::: Given passage

BART: Denoising Sequence-to-Sequence Pre-training for Natural Language Generation, Translation, and Comprehension
27 Apr 2020 ~ Xintong LiTLDR
BART is denoising autoencoder built with a sequence-to-sequence model that is applicable to a very wide range of end tasks. Denoising autoencoder is a model trained to reconstruct text where a random subset of the words has been masked out. BART somehow combines the BERT and GPT2.
Pretraining
A B C D E
▲ ▲ ▲ ▲ ▲
┌───────────────┐ ┌─┴──┴──┴──┴──┴─┐
│ Bidirectional │ │Autoregressive │
│ Encoder │══▶│ Decoder │
│<------------->│ │-------------->│
└─▲──▲──▲──▲──▲─┘ └─▲──▲──▲──▲──▲─┘
│ │ │ │ │ │ │ │ │ │
A _ B _ E <s> A B C D
Pretraining has two stages:
- Text is corrupted with an arbitrary noising function.
- A sequence-to-sequence model is learned to reconstruct the original text.
Key advantage:
- Noising flexibility; where arbitrary transformations can be applied to the original text, including changing its length.
Noising approaches:
┌─────────────┐ ┌─────────────┐ ┌─────────────┐
│A _ C . _ E .│ │D E . A B C .│ │C . D E . A B│
│ Masking │ │ Permutation │ │ Rotation │
└─────────────┘ └─────────────┘ └─────────────┘
│ │ │
└─────────────────┼──────────────────┘
┌─────────────┐ ▼ ┌─────────────┐
│ A . C . E . │ ┌─────────────┐ │A _ . D _ E .│
│ Deletion │──▶│A B C . D E .│◀───│ Infilling │
└─────────────┘ └─────────────┘ └─────────────┘
- Token Masking: random tokens are sampled and replaced with
[Mask]
elements. - Token Deletion: Random tokens are deleted from the input.
- Text Infilling: A number of text spans are sampled, with span lengths drawn from a Poisson distribution ($\lambda=3$). Each span is replaced with a single
[Mask]
token. - Sentence Permutation: A document is divided into sentences bashed on full stops, and these sentences are shuffled in a random order.
- Document Rotation: A token is chosen uniformly at random, and the document is rotated so that it begins with that token.

::::::
::: Supplied entries

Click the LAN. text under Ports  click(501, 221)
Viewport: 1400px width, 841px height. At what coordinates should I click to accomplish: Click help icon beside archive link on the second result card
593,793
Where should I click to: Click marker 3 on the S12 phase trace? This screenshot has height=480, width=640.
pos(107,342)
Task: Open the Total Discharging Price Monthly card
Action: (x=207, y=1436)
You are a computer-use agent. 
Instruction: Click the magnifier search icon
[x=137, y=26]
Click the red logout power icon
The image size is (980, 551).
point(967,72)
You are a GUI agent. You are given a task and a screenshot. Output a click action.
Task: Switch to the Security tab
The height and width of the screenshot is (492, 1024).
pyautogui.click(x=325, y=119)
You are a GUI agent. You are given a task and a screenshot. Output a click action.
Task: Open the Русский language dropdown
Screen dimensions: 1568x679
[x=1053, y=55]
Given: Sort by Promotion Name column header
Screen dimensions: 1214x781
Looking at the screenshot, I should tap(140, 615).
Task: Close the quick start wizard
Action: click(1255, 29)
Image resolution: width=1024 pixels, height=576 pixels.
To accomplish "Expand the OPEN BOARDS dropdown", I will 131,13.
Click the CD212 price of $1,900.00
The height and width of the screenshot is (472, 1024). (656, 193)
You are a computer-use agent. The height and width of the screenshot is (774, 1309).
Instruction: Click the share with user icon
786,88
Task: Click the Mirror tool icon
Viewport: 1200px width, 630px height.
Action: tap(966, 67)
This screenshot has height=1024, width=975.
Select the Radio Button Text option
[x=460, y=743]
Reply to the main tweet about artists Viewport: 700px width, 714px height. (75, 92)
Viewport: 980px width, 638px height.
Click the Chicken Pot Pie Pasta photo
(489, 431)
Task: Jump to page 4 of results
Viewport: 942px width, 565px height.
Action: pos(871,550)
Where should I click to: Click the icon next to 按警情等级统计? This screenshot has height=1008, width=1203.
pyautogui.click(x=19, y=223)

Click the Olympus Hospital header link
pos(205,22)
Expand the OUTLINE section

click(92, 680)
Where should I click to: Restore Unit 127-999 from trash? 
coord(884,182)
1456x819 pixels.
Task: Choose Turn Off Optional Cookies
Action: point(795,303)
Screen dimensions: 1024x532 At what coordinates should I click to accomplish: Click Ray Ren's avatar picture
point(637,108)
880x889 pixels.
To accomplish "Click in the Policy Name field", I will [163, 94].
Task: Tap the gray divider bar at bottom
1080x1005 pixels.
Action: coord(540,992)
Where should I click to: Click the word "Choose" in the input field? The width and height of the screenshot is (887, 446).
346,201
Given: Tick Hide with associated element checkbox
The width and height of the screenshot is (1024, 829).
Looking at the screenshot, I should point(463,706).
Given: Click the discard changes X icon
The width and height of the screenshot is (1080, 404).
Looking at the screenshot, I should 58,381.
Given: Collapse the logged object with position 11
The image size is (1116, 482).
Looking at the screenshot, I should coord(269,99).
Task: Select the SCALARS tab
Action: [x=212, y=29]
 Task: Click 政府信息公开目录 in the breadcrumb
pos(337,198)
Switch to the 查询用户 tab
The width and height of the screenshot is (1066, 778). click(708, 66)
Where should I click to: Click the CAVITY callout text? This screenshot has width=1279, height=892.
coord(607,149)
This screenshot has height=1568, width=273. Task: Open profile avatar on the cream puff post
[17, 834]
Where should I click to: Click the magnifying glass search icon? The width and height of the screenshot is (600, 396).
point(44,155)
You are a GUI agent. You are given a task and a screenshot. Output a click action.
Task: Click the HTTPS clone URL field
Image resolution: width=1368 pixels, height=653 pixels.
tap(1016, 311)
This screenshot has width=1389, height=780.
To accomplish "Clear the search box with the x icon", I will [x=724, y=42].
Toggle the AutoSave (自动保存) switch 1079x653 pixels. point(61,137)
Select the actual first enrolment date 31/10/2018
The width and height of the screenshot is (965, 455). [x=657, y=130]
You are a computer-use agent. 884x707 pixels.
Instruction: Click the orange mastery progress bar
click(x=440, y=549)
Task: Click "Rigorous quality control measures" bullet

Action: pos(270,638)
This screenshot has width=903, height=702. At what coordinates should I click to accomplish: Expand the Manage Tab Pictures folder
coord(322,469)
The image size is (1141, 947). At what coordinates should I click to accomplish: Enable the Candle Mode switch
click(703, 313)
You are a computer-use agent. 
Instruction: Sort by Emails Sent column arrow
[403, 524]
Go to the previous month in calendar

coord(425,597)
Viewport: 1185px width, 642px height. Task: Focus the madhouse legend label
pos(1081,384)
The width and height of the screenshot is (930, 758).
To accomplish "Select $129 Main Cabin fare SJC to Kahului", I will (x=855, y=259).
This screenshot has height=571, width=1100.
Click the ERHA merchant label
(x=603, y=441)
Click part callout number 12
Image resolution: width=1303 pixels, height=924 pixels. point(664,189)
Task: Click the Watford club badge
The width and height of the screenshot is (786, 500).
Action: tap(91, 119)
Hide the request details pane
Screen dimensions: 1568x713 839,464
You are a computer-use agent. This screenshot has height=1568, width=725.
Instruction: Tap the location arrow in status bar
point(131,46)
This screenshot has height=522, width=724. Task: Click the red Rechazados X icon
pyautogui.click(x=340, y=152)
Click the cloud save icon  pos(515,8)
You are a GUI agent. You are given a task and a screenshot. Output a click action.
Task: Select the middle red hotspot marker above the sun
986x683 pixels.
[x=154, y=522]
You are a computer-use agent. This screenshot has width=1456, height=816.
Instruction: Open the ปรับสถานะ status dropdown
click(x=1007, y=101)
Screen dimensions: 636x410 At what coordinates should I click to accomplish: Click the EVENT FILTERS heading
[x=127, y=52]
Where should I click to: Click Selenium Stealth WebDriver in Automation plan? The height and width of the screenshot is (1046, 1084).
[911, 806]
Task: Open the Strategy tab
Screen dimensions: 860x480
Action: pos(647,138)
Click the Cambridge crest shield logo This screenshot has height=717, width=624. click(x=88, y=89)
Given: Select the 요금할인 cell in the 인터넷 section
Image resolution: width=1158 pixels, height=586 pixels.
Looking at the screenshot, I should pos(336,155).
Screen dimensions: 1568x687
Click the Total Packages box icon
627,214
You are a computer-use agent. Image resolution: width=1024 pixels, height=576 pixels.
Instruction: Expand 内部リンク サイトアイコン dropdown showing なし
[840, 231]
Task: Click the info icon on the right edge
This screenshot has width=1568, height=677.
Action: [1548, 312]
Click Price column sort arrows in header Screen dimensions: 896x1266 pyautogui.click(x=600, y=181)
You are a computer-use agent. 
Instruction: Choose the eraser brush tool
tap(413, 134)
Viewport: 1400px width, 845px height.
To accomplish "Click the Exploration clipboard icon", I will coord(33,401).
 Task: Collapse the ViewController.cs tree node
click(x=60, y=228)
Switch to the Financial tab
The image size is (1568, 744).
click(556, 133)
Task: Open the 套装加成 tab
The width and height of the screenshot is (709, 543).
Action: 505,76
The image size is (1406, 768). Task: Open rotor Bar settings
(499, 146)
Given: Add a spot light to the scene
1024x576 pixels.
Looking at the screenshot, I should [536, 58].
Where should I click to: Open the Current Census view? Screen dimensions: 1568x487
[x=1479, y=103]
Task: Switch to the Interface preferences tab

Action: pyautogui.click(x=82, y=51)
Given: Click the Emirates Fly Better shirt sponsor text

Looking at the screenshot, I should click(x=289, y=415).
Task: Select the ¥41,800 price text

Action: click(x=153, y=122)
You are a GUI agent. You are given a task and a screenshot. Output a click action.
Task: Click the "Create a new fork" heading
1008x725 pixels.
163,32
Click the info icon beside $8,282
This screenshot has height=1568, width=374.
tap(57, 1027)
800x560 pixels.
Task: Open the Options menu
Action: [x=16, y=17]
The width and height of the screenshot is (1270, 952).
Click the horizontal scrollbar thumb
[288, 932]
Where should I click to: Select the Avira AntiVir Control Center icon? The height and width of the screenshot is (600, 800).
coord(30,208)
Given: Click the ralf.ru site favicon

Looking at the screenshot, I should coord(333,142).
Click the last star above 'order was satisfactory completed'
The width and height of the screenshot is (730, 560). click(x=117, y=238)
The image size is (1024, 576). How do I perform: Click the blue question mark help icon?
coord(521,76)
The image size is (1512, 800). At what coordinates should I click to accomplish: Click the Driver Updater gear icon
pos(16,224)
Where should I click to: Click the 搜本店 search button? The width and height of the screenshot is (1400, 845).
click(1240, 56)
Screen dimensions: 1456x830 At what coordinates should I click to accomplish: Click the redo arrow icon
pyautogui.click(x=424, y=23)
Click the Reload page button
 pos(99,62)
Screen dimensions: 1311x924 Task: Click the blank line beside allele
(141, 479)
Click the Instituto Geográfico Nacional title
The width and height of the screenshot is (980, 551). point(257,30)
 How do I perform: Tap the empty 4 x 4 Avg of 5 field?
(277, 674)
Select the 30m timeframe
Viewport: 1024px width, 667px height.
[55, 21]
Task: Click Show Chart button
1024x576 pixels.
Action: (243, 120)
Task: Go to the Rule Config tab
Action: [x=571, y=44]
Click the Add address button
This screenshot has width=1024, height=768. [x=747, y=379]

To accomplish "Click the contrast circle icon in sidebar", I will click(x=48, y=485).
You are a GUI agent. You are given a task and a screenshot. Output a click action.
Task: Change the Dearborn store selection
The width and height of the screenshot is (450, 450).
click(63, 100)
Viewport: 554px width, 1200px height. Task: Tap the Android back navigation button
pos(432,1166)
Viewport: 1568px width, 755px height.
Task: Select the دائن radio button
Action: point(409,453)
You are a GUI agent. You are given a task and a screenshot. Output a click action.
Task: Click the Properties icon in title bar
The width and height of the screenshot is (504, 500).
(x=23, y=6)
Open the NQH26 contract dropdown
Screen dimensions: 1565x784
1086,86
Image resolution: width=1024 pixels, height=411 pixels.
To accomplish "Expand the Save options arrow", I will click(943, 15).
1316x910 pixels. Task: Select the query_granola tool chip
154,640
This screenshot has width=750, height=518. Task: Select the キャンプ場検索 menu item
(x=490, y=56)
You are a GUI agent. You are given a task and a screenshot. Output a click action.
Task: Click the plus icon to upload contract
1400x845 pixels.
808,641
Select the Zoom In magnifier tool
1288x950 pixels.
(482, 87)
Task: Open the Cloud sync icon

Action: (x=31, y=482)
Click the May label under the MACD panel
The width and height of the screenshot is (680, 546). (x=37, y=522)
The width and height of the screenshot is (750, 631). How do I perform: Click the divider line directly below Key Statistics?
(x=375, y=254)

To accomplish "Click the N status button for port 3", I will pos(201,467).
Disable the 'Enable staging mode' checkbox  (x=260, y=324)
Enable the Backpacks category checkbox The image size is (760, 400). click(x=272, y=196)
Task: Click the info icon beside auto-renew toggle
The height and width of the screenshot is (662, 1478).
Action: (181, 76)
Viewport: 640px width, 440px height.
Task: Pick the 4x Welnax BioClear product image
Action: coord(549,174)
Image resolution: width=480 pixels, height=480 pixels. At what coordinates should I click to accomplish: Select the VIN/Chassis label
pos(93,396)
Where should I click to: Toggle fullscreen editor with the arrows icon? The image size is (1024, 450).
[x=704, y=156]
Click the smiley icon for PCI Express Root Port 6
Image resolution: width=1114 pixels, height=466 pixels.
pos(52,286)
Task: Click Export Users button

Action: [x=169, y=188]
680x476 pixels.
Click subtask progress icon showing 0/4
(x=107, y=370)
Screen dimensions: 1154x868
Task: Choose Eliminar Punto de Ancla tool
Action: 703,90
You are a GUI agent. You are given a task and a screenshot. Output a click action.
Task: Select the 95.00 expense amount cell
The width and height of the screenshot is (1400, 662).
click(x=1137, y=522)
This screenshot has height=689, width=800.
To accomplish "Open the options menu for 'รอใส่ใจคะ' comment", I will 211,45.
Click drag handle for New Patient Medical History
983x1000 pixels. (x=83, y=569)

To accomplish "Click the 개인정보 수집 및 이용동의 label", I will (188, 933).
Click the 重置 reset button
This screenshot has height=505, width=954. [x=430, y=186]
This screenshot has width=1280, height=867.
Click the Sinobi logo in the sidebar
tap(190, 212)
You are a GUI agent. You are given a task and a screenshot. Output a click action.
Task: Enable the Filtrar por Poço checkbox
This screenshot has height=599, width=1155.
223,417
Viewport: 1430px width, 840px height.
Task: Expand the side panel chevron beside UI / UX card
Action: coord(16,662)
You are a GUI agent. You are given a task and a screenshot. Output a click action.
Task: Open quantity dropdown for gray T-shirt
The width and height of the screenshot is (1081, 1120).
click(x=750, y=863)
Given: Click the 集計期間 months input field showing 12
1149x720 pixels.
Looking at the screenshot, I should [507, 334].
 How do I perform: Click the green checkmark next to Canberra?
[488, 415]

::::::

■ Tasks for this exercise ■
**1.** Name every noising approach that the BART post describes.
**2.** According to the BART post, from what distribution are span lengths drawn in Text Infilling?

■ Task-by-task solutions ■
**1.** Token Masking, Token Deletion, Text Infilling, Sentence Permutation, Document Rotation

**2.** A Poisson distribution with λ = 3.